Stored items
::::::::::
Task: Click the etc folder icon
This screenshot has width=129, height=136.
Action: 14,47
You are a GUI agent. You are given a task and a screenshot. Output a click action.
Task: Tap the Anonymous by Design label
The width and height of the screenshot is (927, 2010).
::::::::::
What is being asked => Could you reproduce every record exactly as it appears?

Task answer =>
Task: Click the etc folder icon
This screenshot has width=129, height=136.
Action: 14,47
You are a GUI agent. You are given a task and a screenshot. Output a click action.
Task: Tap the Anonymous by Design label
The width and height of the screenshot is (927, 2010).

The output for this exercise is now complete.